The Italian government will soon present draft legislation aimed at giving rights to unwed couples, Italian Equal Opportunities Minister Barbara Pollastrini said on Friday.
Pollastrini said the bill would be ready by the end of January.
"The government's commitment to presenting such a bill by the end of January 2007 is an important development and one which will be respected," she said.
The issue of legal rights for cohabiting couples including same-sex ones is a highly divisive one in Catholic Italy.
Premier Romano Prodi, who won the April general election, promised in his election programme to introduce legislation akin to France's Civil Solidarity Pact (PACS), which grants cohabiting couples including homosexual ones similar administrative and financial benefits as married ones.

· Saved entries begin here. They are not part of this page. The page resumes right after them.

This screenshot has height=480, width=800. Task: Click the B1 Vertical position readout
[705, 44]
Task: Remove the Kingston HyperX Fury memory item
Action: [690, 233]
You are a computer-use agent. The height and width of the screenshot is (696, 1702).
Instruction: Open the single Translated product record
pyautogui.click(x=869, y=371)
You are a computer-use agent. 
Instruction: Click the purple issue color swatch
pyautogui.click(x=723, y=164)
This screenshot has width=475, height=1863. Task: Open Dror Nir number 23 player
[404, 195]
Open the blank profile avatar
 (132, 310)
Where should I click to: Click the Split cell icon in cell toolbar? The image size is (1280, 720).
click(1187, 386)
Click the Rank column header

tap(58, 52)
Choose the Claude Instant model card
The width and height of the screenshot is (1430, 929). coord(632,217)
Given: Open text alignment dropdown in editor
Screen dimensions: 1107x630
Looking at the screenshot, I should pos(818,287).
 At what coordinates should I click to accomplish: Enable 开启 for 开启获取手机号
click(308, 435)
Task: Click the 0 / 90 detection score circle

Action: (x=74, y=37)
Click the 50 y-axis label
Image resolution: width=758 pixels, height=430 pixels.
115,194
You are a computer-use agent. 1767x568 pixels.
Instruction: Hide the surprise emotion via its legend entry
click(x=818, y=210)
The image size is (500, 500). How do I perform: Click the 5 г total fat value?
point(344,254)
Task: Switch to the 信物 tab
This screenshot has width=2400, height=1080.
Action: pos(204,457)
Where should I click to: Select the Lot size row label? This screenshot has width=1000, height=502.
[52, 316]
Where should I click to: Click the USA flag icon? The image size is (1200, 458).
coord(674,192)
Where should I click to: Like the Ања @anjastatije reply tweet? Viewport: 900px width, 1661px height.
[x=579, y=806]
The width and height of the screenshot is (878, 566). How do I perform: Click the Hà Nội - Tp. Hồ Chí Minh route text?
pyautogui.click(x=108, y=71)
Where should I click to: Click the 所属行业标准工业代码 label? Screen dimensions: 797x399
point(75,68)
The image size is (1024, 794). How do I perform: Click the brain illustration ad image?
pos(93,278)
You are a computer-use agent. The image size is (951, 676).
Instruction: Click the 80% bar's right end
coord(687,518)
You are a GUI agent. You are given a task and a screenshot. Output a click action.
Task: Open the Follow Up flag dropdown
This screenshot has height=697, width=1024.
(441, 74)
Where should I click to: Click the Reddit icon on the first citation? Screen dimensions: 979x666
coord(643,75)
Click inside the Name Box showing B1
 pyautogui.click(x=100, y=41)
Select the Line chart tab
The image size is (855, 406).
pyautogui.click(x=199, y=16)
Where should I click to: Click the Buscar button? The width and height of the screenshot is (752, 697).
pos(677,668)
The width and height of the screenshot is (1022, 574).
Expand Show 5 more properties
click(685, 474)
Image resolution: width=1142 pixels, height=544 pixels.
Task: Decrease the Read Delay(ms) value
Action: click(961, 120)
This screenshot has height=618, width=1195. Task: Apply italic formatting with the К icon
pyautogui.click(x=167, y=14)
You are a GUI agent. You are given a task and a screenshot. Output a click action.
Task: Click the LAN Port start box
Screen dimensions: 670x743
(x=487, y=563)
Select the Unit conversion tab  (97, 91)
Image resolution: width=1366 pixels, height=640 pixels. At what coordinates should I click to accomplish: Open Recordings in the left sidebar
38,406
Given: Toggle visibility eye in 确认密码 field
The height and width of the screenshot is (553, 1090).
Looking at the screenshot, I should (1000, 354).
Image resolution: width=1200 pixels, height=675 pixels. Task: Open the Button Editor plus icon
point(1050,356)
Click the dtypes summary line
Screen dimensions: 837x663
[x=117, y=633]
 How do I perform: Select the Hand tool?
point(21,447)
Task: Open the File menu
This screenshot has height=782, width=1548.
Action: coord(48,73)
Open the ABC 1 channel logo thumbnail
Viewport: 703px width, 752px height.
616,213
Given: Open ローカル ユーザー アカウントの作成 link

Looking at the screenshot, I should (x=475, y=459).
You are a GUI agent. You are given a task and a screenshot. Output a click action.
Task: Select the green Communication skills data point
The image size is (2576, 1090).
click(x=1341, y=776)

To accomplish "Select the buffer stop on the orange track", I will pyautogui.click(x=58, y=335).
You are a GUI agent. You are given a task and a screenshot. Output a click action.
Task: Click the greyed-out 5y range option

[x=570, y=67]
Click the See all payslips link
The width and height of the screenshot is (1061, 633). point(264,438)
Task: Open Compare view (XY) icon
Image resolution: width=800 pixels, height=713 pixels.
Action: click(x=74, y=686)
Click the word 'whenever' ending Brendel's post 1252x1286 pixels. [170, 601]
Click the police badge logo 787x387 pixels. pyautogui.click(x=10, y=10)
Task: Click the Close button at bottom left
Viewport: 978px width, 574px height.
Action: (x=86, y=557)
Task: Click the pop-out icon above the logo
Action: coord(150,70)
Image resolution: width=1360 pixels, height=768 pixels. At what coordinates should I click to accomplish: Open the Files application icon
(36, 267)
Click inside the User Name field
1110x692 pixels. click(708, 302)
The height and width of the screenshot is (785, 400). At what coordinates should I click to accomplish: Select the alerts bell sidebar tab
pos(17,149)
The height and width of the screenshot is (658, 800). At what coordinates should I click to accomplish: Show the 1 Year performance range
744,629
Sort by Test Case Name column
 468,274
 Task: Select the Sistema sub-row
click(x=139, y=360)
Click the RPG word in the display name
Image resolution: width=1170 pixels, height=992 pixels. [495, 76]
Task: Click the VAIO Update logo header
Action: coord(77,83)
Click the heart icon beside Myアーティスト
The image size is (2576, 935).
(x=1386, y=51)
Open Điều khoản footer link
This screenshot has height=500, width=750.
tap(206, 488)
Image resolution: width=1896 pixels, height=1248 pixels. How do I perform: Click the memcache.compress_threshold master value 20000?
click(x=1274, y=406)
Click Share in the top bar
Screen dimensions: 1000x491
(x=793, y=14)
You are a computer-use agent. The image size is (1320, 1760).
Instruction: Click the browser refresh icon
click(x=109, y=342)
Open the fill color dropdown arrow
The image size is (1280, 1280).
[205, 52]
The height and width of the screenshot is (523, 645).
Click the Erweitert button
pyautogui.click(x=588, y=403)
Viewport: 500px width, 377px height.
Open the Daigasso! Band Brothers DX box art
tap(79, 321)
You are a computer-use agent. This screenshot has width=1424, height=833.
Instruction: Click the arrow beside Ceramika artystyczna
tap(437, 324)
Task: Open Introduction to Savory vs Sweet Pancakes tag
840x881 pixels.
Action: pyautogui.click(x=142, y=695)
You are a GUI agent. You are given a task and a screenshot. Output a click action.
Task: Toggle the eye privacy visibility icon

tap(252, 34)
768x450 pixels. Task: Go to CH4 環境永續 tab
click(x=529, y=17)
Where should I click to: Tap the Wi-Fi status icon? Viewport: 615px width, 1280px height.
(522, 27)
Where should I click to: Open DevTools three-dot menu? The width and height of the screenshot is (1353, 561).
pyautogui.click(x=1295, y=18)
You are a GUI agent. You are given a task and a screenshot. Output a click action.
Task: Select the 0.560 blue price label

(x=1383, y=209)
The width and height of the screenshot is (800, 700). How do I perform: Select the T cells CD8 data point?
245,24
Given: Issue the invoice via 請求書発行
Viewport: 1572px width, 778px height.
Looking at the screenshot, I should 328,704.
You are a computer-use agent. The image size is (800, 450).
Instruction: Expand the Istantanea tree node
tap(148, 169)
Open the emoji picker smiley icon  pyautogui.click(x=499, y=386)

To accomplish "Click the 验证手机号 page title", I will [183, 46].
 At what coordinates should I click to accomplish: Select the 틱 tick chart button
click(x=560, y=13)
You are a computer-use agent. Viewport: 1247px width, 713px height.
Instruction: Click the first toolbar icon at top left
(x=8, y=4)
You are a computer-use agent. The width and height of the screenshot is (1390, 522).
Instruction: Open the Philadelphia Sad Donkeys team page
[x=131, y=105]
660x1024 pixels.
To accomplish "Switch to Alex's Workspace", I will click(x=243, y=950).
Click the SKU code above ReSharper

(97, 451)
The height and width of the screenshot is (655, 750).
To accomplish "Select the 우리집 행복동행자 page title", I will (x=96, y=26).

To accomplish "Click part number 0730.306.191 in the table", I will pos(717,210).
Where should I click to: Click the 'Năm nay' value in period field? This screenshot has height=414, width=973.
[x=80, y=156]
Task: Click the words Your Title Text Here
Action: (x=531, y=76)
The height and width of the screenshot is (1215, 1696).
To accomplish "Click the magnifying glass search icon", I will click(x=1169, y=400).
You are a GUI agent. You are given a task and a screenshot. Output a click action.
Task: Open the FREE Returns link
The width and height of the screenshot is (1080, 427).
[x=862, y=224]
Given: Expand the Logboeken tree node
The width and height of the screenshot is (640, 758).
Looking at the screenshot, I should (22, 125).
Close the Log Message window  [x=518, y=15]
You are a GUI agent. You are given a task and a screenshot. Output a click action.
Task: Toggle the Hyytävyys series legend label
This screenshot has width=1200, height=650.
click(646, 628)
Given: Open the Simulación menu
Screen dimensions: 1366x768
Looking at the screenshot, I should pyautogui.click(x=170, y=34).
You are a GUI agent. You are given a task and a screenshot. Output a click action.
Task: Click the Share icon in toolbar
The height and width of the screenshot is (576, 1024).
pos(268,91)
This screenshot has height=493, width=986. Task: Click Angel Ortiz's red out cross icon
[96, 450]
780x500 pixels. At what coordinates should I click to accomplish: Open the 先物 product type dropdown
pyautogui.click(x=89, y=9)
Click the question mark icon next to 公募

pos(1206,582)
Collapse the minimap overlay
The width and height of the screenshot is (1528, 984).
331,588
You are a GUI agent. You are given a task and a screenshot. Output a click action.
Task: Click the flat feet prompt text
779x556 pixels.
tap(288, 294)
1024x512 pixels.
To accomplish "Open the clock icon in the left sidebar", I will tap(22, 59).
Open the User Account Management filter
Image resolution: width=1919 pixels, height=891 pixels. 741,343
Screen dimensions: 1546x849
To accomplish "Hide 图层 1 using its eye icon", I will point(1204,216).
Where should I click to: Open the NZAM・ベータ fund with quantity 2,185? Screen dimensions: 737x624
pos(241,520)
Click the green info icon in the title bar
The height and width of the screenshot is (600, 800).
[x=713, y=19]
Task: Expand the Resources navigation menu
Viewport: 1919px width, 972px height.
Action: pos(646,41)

He has come under pressure from left-wing elements in his nine-way coalition to push ahead with such legislation following moves earlier this week by a northern city to allow cohabiting couples to register as families.
The centre-left council of Padua approved a motion on Monday allowing unwed couples including same-sex ones to register with the city as "families based on ties of affection" and receive certificates attesting to their family status.
Such documents are required in Italy for certain administrative and legal procedures such as joining public housing waiting lists or obtaining rights to assist sick family members.
Cabinet members including Family Policy Minister Rosy Bindi subsequently said it was time for the government to quickly move forward on its pledge to bring in a law protecting the rights of unmarried couples.
But not all parties in Proid's disparate nine-way coalition are in favour of the idea.
Justice Minister Clemente Mastella, who heads the tiny centrist, Catholic UDEUR party, has been a strong opponent.
Mastella said on Friday that "the government won't fall on an issue like this... but the family is the family. Married couples are one thing and unmarried ones are another".
The centre-right opposition headed by former premier Silvio Berlusconi vowed to battle such a bill in parliament.
Berlusconi's Forza Italia party likened Prodi to Spanish Socialist Prime Minister Jose Luis Rodriguez Zapatero who has brought in legislation legalising same-sex marriages in Spain.
"Prodi is a poor copy of Zapatero," Forza Italia said.
According to most recent available figures from national statistics bureau Istat, the number of unmarried couples living together in Italy doubled between 1994 and 2003 from 227,000 to 555,000.
Recent polls show that most Catholics in the country - 68.7% - are in favour of PACS-style legislation despite the repeated condemnation of Pope Benedict XVI.
A top Italian jurist pointed out earlier this year that unmarried heterosexual and gay couples in Italy had fewer legal rights than almost anywhere else in Europe.